В это же лето в Ясной Поляне появился молодой еврей Файнерман, в то время искренний последователь отца, бескорыстный и убежденный идеалист.
Он жил в деревне, работал для крестьян, не требуя за свой труд никакой платы, кроме самой простой, суровой пищи, и мечтал об учреждении христианской общины.
Для того чтобы не терпеть притеснений от администрации, он принял в нашей церкви крещение.
Одно время Файнерман был действительно так увлечен христианскими идеями, что поражал всех своей прямолинейностью и имел некоторое влияние даже на деревне, среди крестьян, в особенности среди молодежи.
У него была жена, красивая еврейка Эсфирь, и маленький ребенок, которые жили на деревне в избе и буквально голодали.
Файнерман приносил им куски хлеба, получаемые им за его труд, а часто, когда он работал для бедных крестьян, ему не давали ничего, и он голодал сам.
Эсфирь ходила по деревне, а иногда и по нашей усадьбе, как нищая, и, где могла, выпрашивала пищу себе и ребенку. Наконец она потребовала от мужа, чтобы он за свою работу брал хоть по крынке молока в день для ребенка. Он и это не счел возможным сделать, и кончилось тем, что его жена, будучи не в силах вести такую жизнь, разошлась с ним и куда-то ушла.
Один раз Файнерман зашел вечером к отцу, и он попросил его что-то прочесть ему вслух.
Вдруг, во время чтения, Файнерман побледнел и без чувств свалился на пол. Оказалось, что он целый день работал, ничего не ел и обессилел от голода.
196
На отца это произвело потрясающее впечатление, и он никогда не мог этого забыть.
-- Мы, сытые, объедаемся и ничего не делаем, а этот человек целый день работал и падает от голода.
Какое яркое и ужасное сопоставление!
В другой раз, осенью, заезжий цыган выпросил у Файнермана последнюю его свитку. Подошла зима, и Файнерман остался совершенно раздетый, в одной посконной рубахе.
Конечно, об этом было много разговоров, и кончилось тем, что кто-то сжалился и к зиме его одели даже лучше, чем он был до этого одет.
В этом году я приехал в Ясную Поляну после экзаменов в начале июня, тогда, когда вся семья была уже в сборе и летняя жизнь шла своим обычным, проторенным путем.
Мне было девятнадцать лет, я считал себя женихом и мечтал о том, чтобы, женившись, начать с женой новую жизнь, соответствующую взглядам моего отца.

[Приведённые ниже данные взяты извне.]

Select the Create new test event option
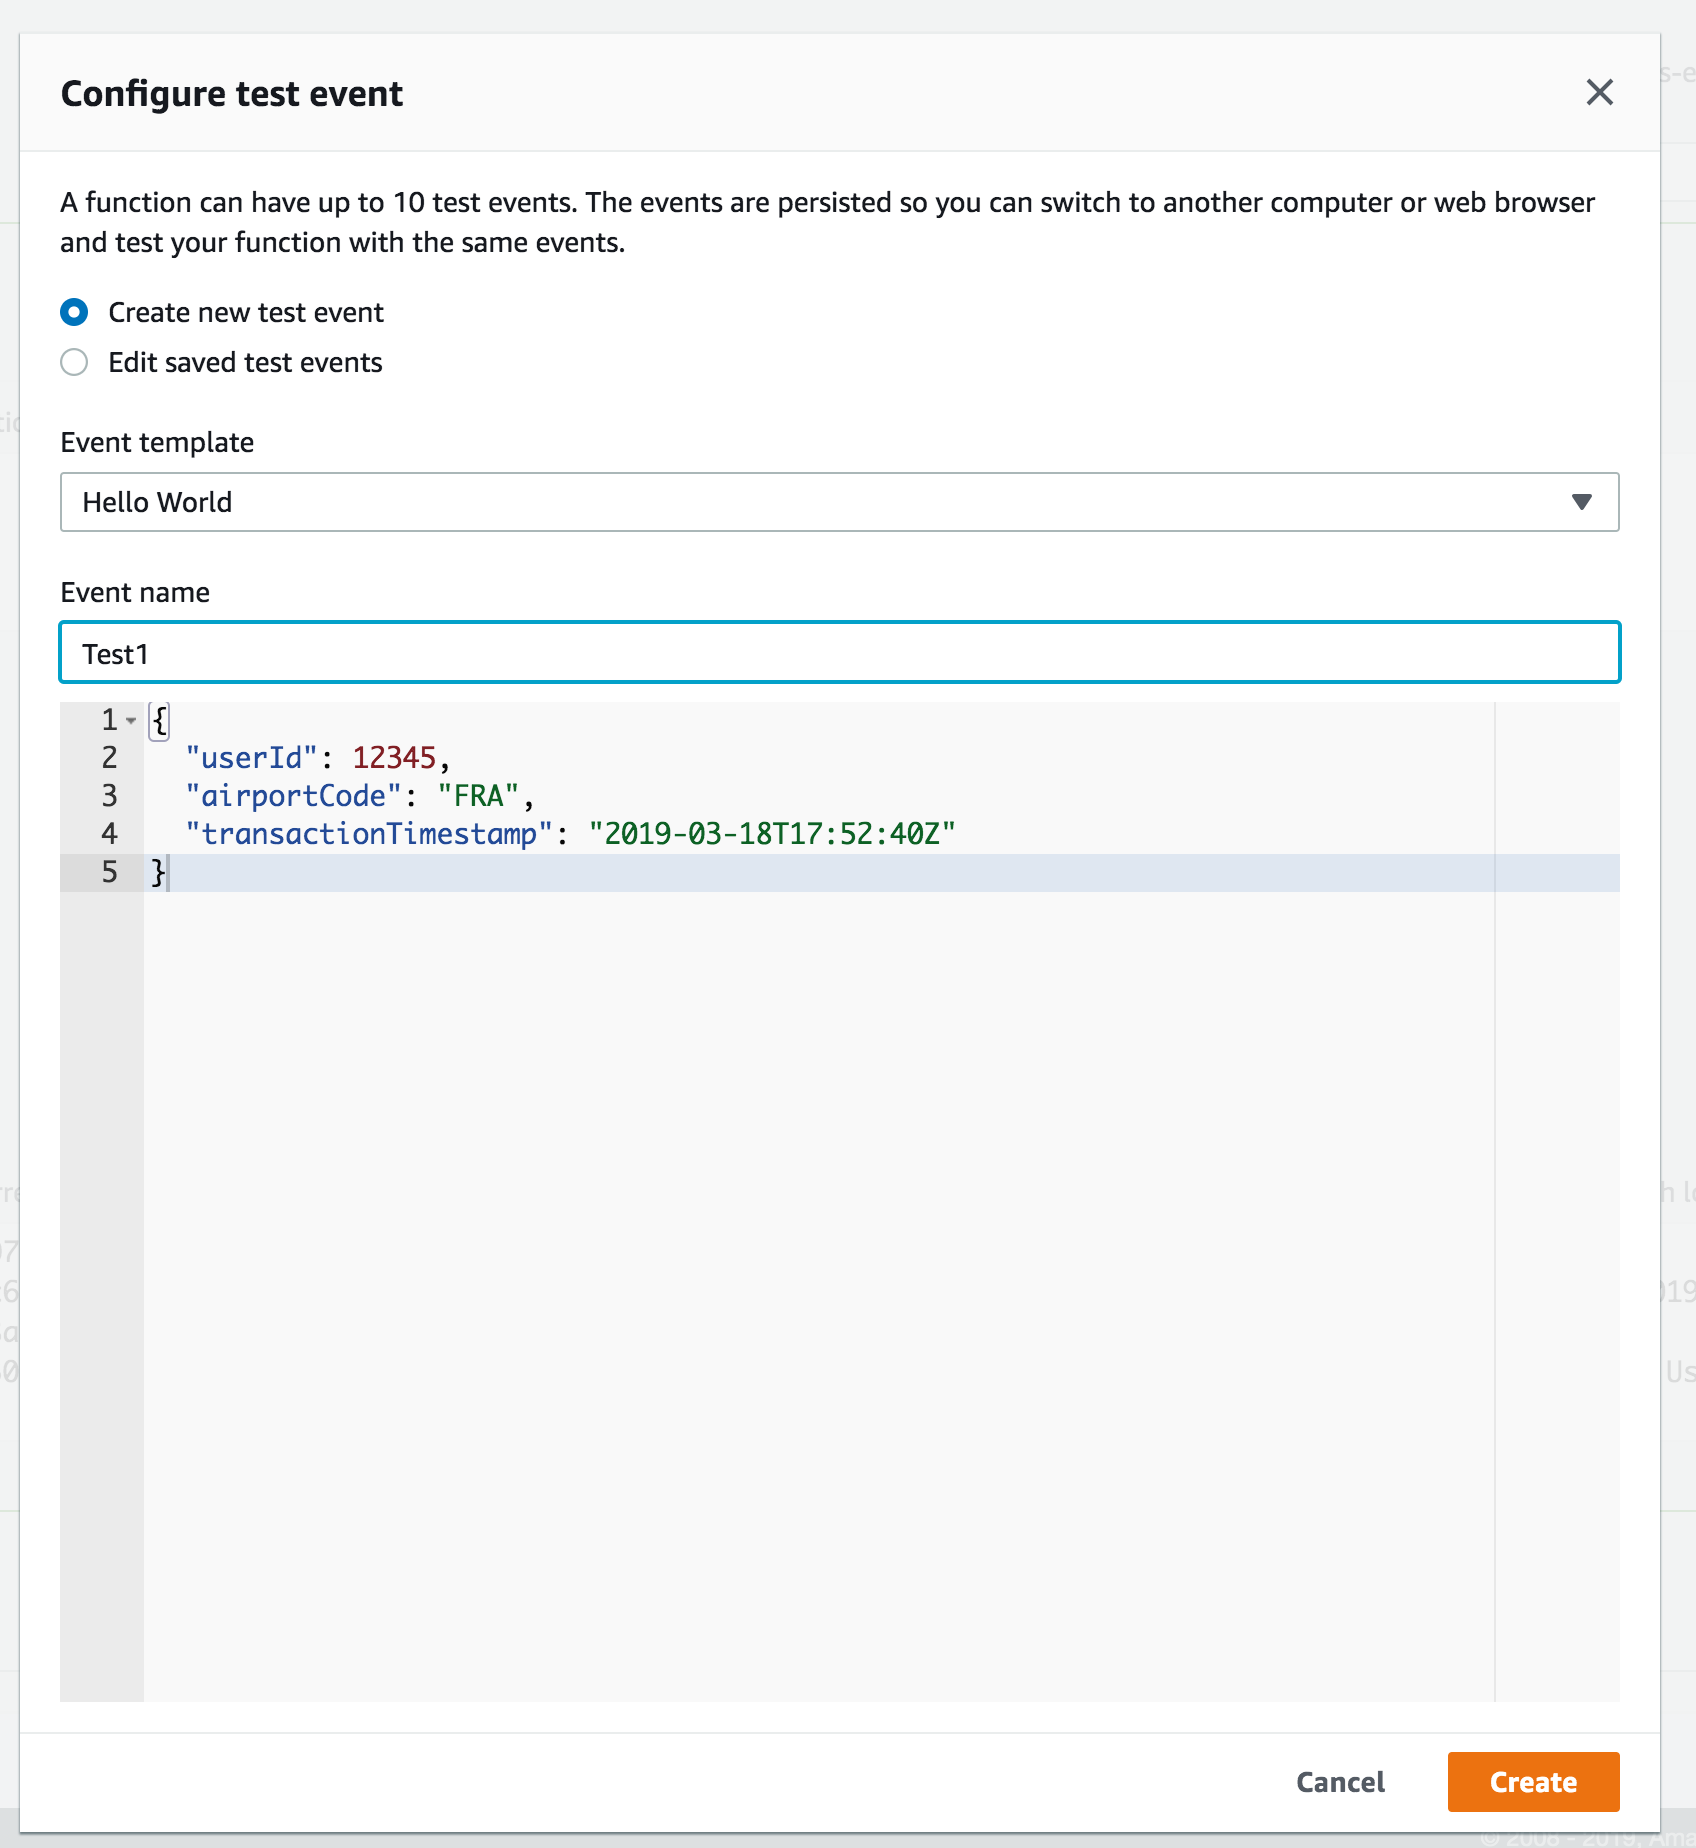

Мне некуда было девать свои силы, и я пошел к отцу и сказал ему, что и я хочу работать и прошу его указать мне, что делать.
-- Что же, прекрасно. Пойди к Жаровой, у нее муж пошел на заработки с прошлой зимы, и до сих пор его нет; она бьется одна, с детьми, ей некому вспахать ее надел. Возьми соху, запряги Мордвина и поезжай пахать, самое теперь время взмета пара.
Я так и сделал и довольно скоро вспахал несколько загонов за деревней, около "озера".